Başbakan Recep Tayyip Erdoğan, ''Türkiye ve Suudi Arabistan, içinde bulunduğumuz coğrafyanın iki önemli ülkesi olarak, bölgesel barış ve istikrara önemli katkı sağlıyor ve örnek bir işbirliği sergiliyorlar'' dedi.
Erdoğan, Hilton Otelinde düzenlenen, Cidde Ekonomik Forumu'na katıldı. ''Küresel Liderler Diyaloğu'' konulu oturumda bir konuşma yapan Başbakan Erdoğan, Başbakan sıfatıyla foruma üçüncü kez katıldığını hatırlatarak, küresel ölçekte tüm kıtaları ve insanlığı ilgilendiren foruma katılmaktan büyüm memnuniyet duyduğunu ifade etti.

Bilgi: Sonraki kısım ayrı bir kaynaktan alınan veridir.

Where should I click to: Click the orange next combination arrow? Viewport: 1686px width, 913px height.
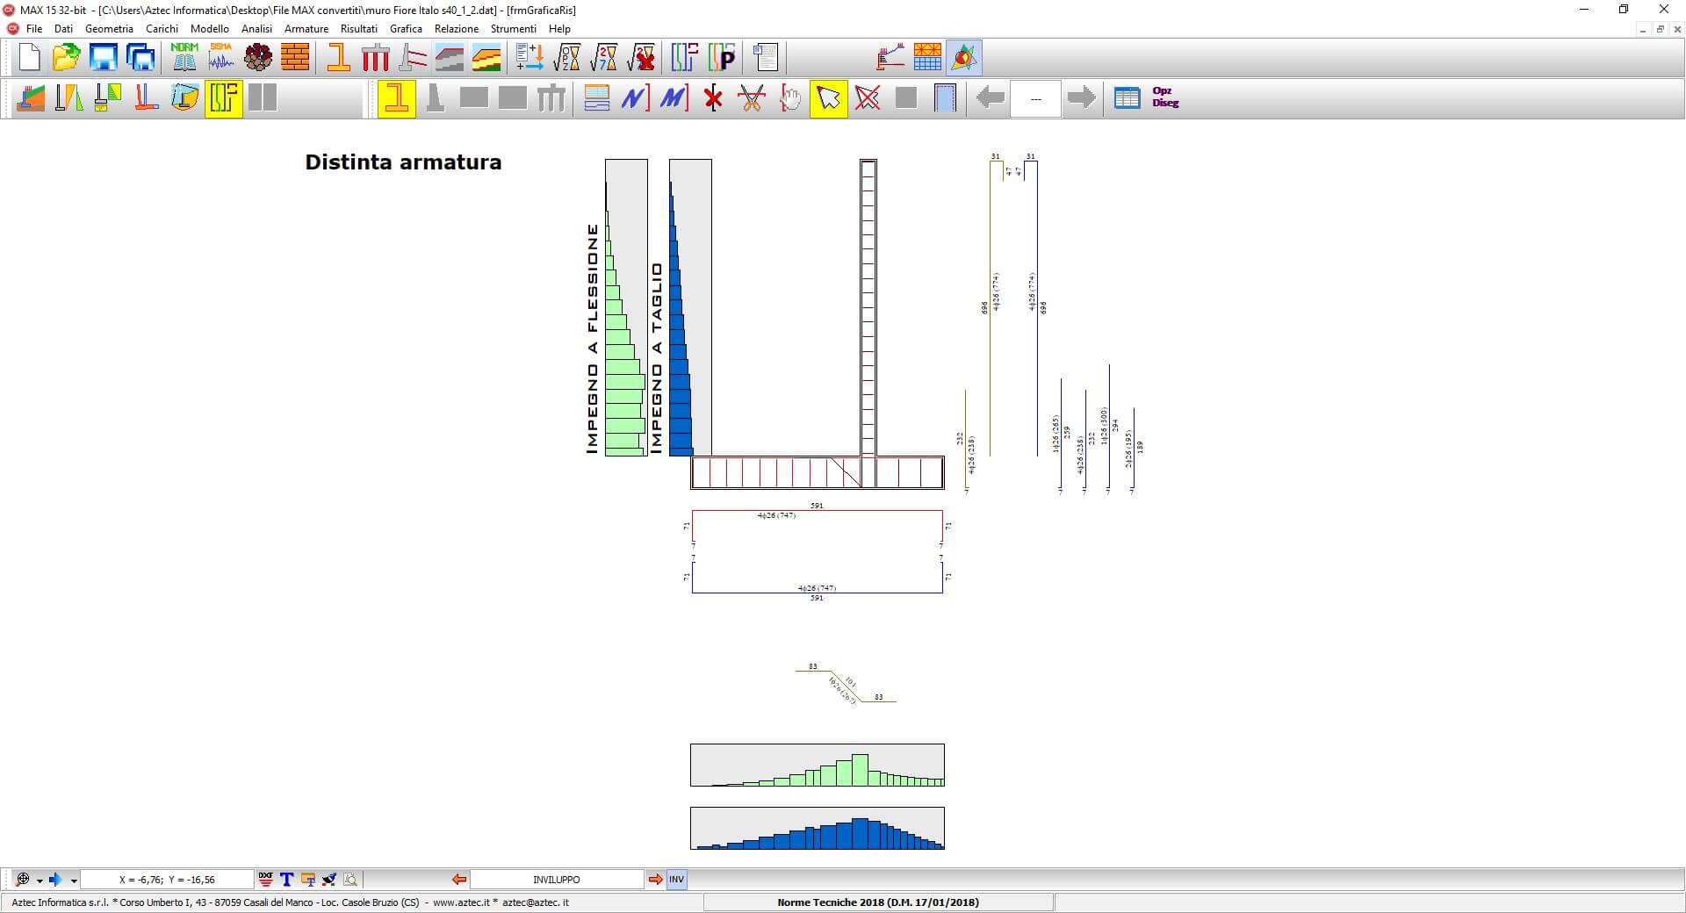coord(655,880)
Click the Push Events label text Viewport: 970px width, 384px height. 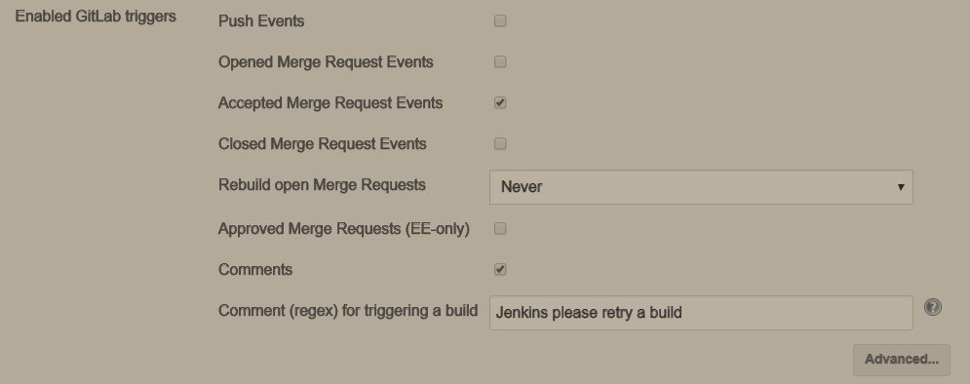pos(261,21)
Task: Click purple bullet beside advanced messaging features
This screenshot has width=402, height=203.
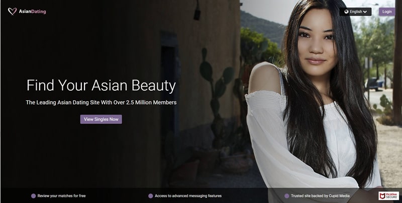Action: pos(150,196)

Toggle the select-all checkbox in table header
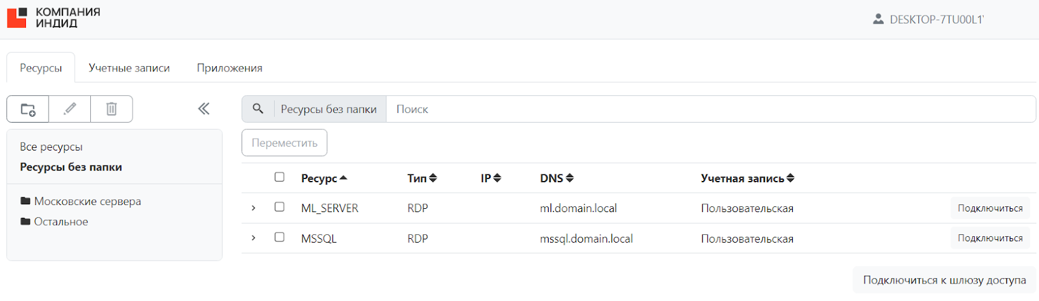(x=279, y=177)
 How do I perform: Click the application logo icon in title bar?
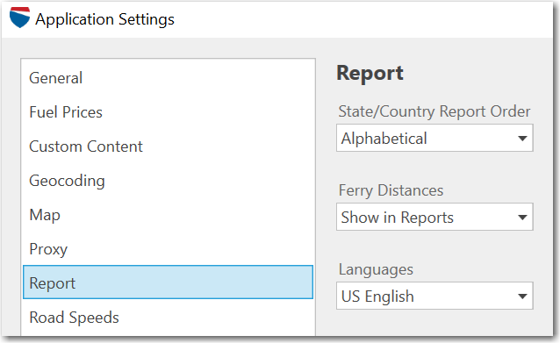[x=19, y=18]
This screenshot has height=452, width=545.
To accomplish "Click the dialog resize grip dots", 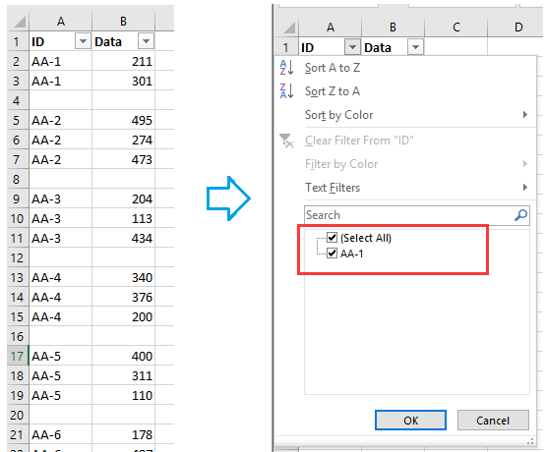I will 530,441.
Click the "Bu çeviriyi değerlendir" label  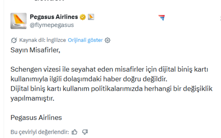coord(40,132)
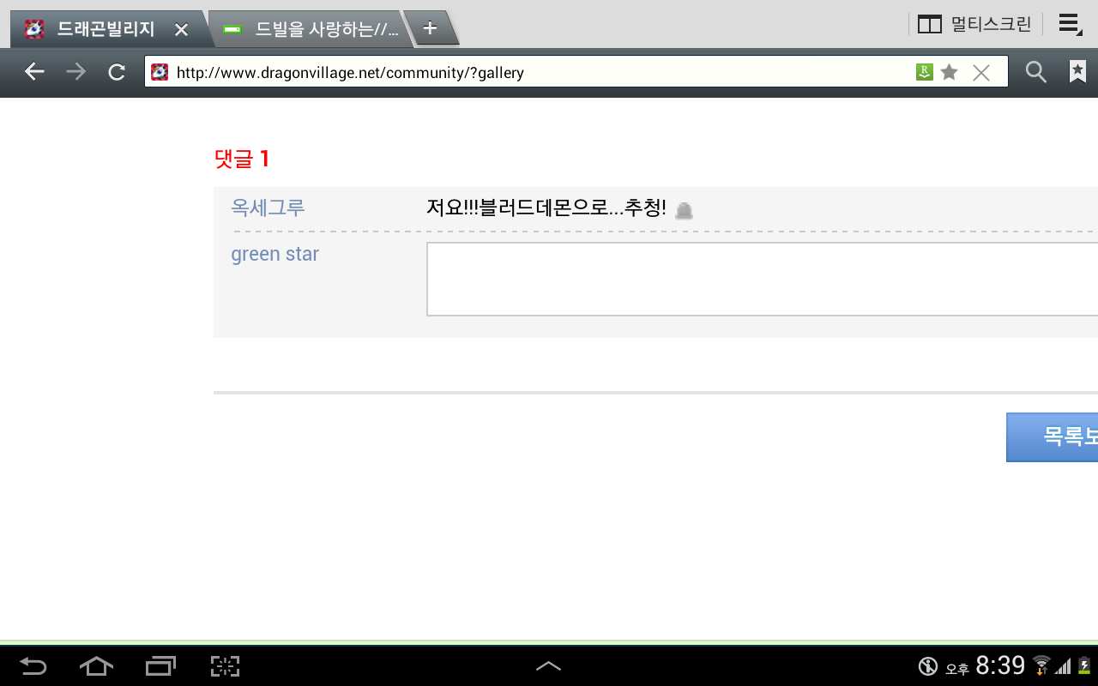This screenshot has width=1098, height=686.
Task: Open the bookmarks list icon
Action: [1077, 72]
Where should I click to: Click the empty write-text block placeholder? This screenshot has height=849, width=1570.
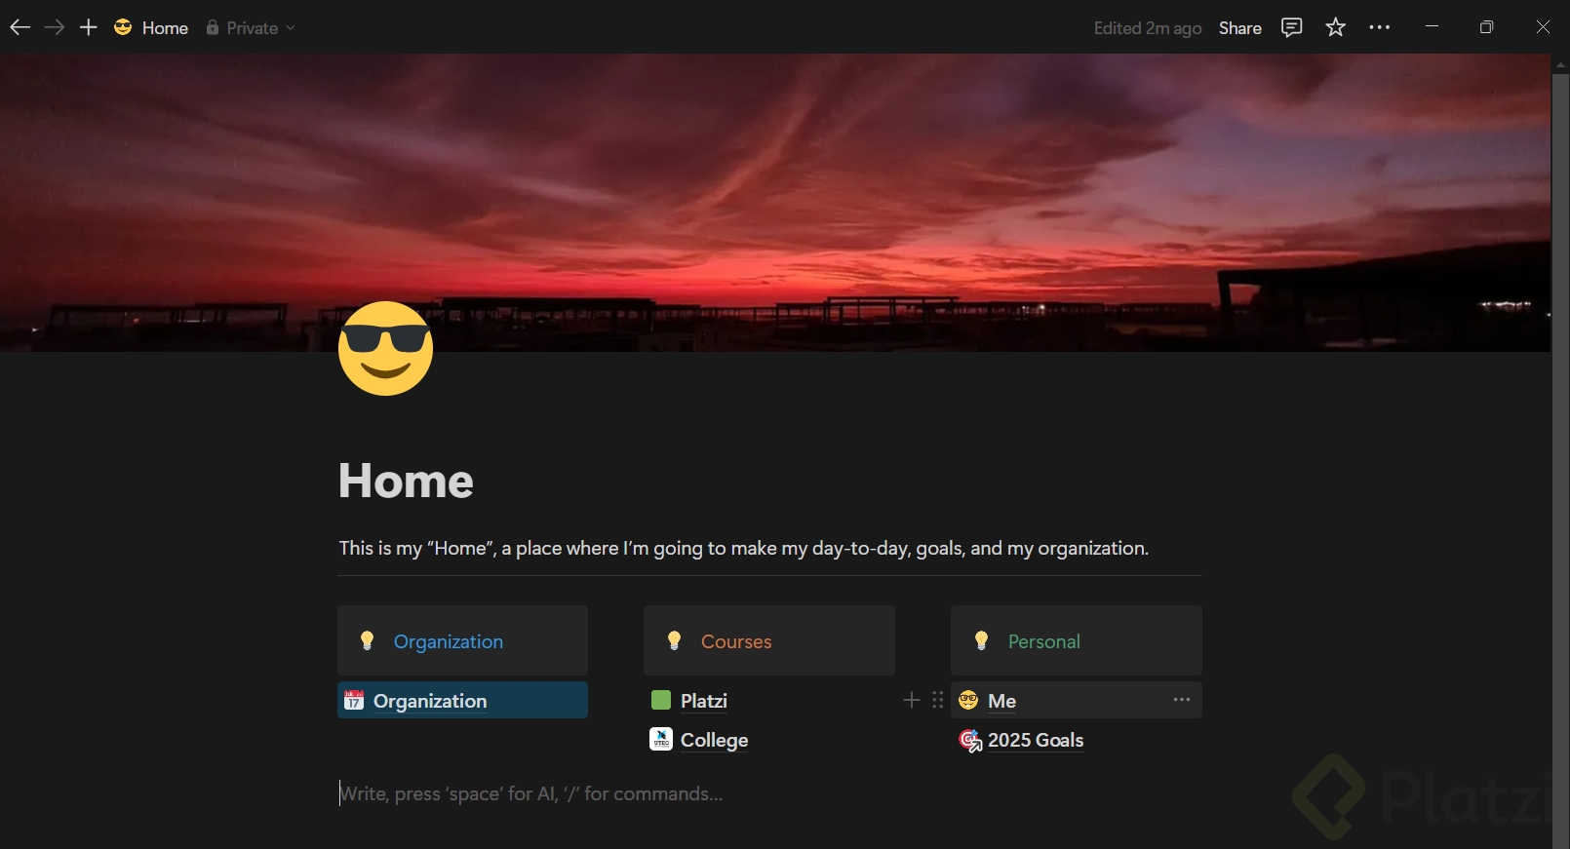click(530, 793)
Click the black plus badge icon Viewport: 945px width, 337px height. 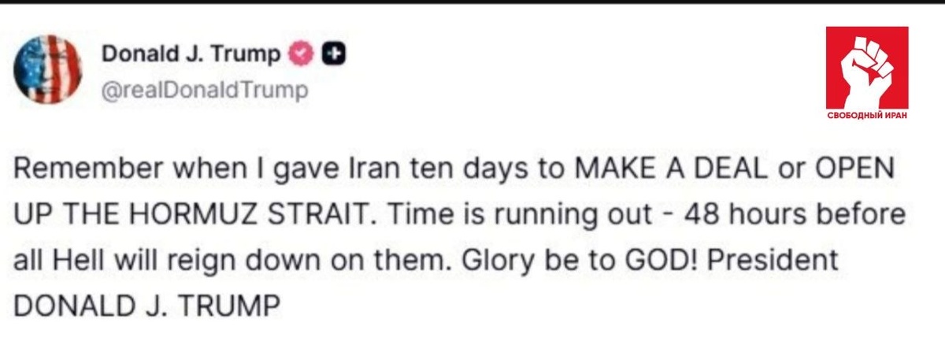[335, 54]
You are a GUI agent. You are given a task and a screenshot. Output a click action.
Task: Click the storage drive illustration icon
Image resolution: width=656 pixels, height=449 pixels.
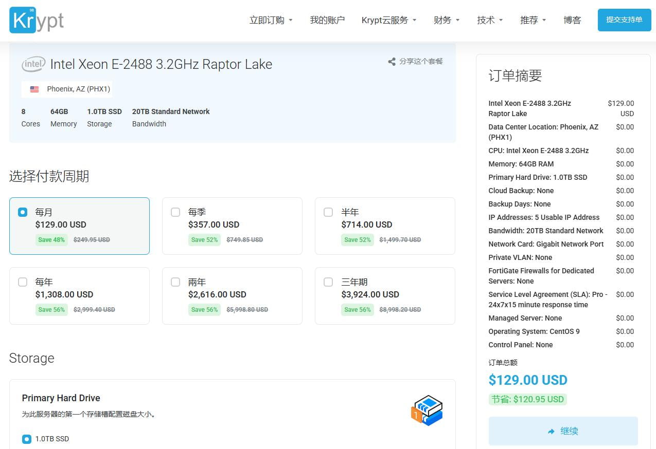point(427,410)
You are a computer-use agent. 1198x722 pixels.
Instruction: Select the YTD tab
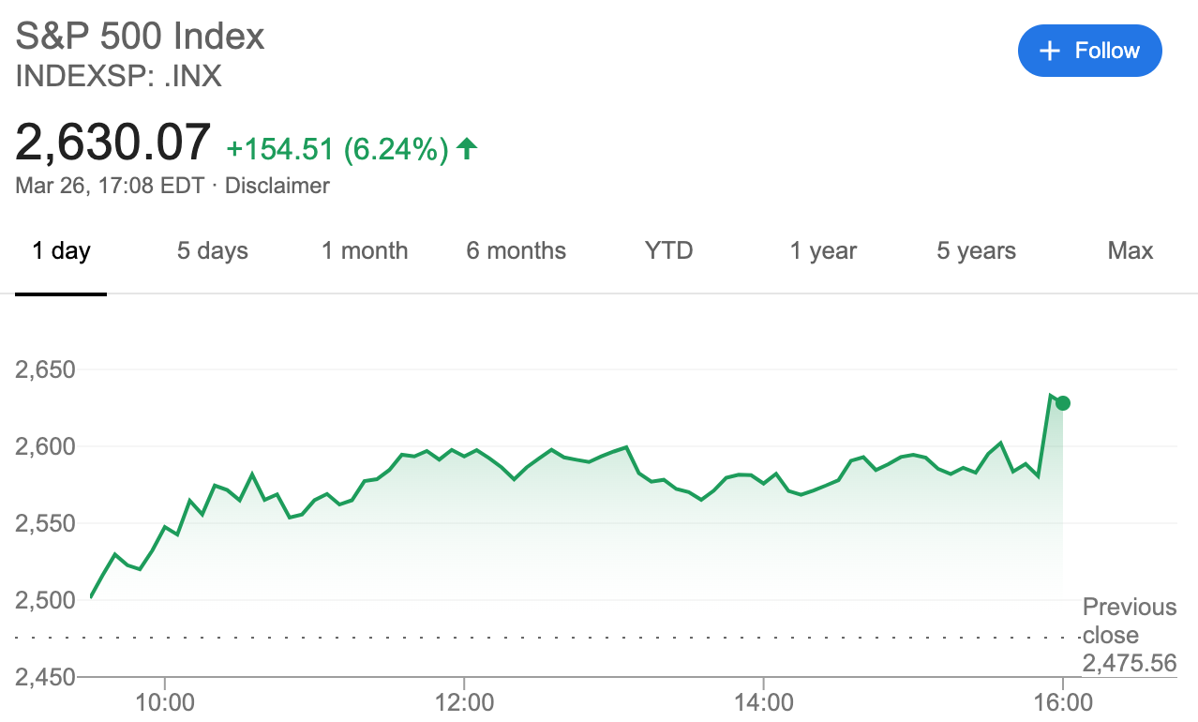(x=668, y=251)
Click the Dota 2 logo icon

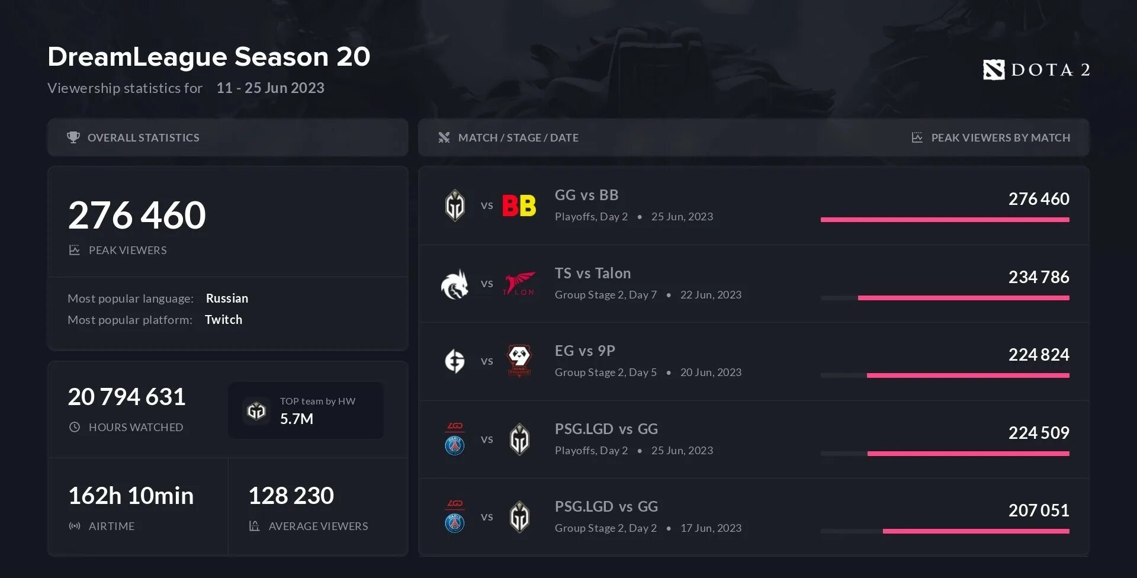click(994, 70)
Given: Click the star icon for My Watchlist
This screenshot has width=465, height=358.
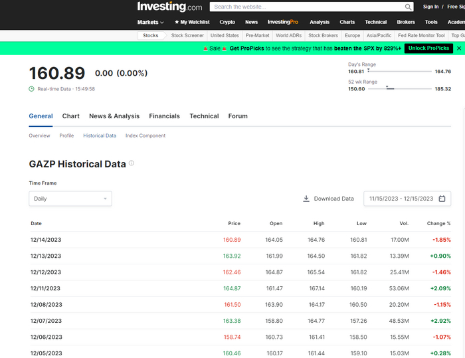Looking at the screenshot, I should [177, 22].
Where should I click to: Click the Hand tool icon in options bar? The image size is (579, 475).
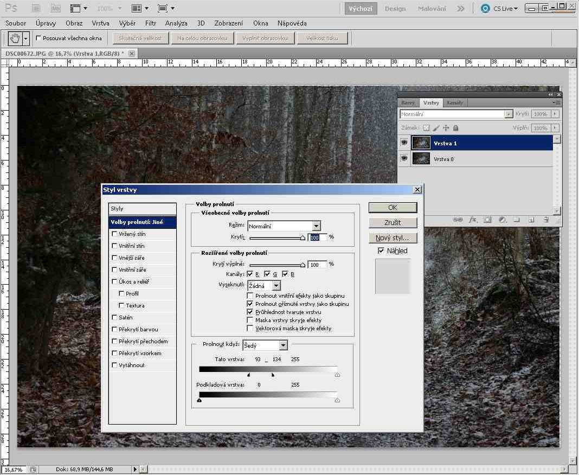[x=15, y=38]
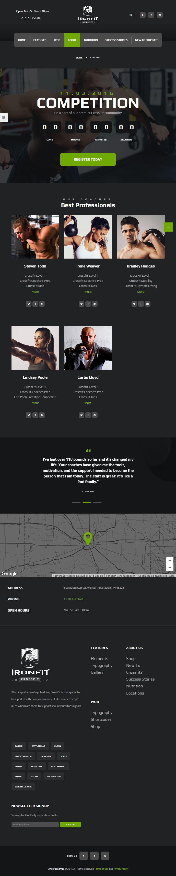Select the Cardio tag
Image resolution: width=176 pixels, height=876 pixels.
point(19,746)
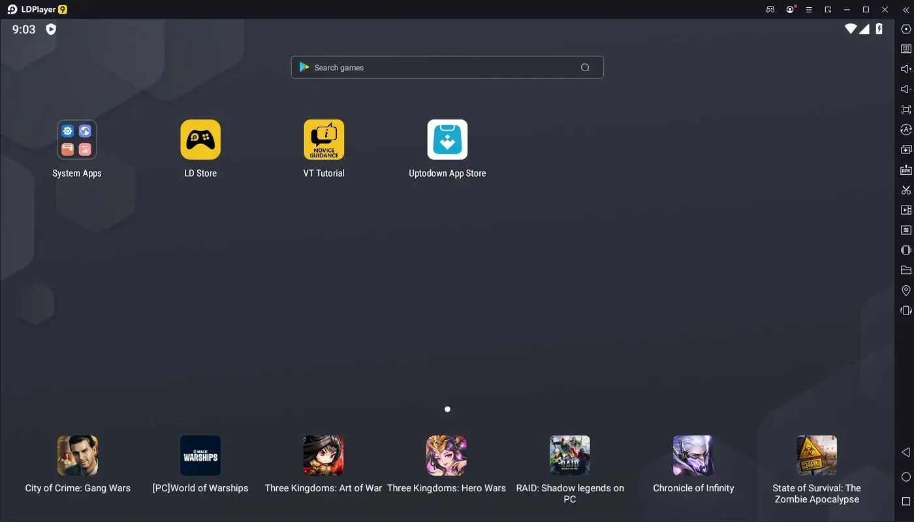The image size is (914, 522).
Task: Open the virtual location tool in the sidebar
Action: [x=906, y=290]
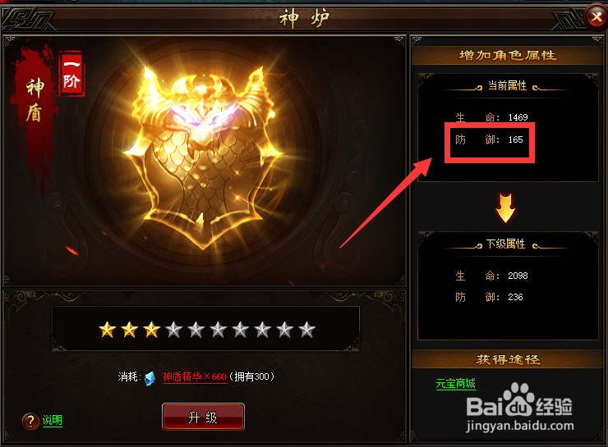The height and width of the screenshot is (447, 608).
Task: Click the golden downward arrow icon
Action: click(x=505, y=208)
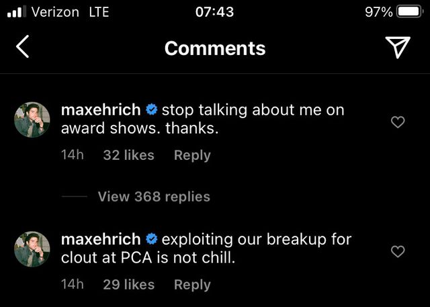View the 32 likes list
Image resolution: width=430 pixels, height=307 pixels.
point(128,155)
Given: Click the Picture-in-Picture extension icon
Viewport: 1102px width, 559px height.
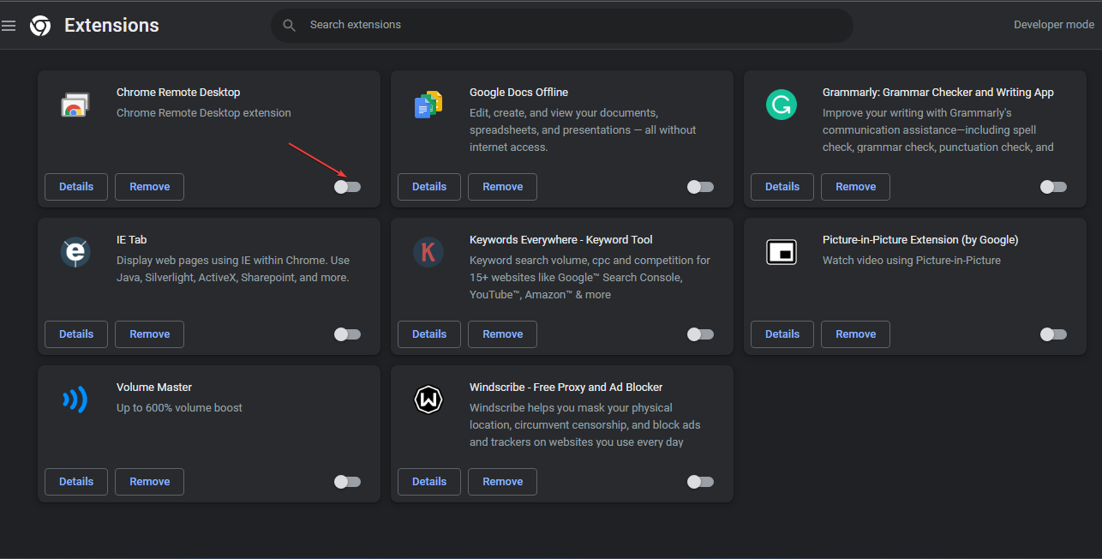Looking at the screenshot, I should click(x=781, y=252).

Bu yıl 11'incisi düzenlenen Cidde Ekonomi Forumu'nun, tüm beşeriyeti ilgilendiren sorunların istişare edilmesi noktasında son derece önemli bir platform haline geldiğini vurgulayan Erdoğan, şunları kaydetti:
''Bölgemizin içinden geçtiği süreç dikkate alındığında, Cidde Ekonomik Forumu daha da bir önem kazanıyor. Burada istişare edilecek konuların, buradan neşet edecek (doğacak) fikirlerin, bölgemizin huzur, istikrar, barış ve refahına katkı sağlamasını temenni ediyorum.
Türkiye ve Suudi Arabistan, içinde bulunduğumuz coğrafyanın iki önemli ülkesi olarak, bölgesel barış ve istikrara önemli katkı sağlıyor ve örnek bir işbirliği sergiliyorlar.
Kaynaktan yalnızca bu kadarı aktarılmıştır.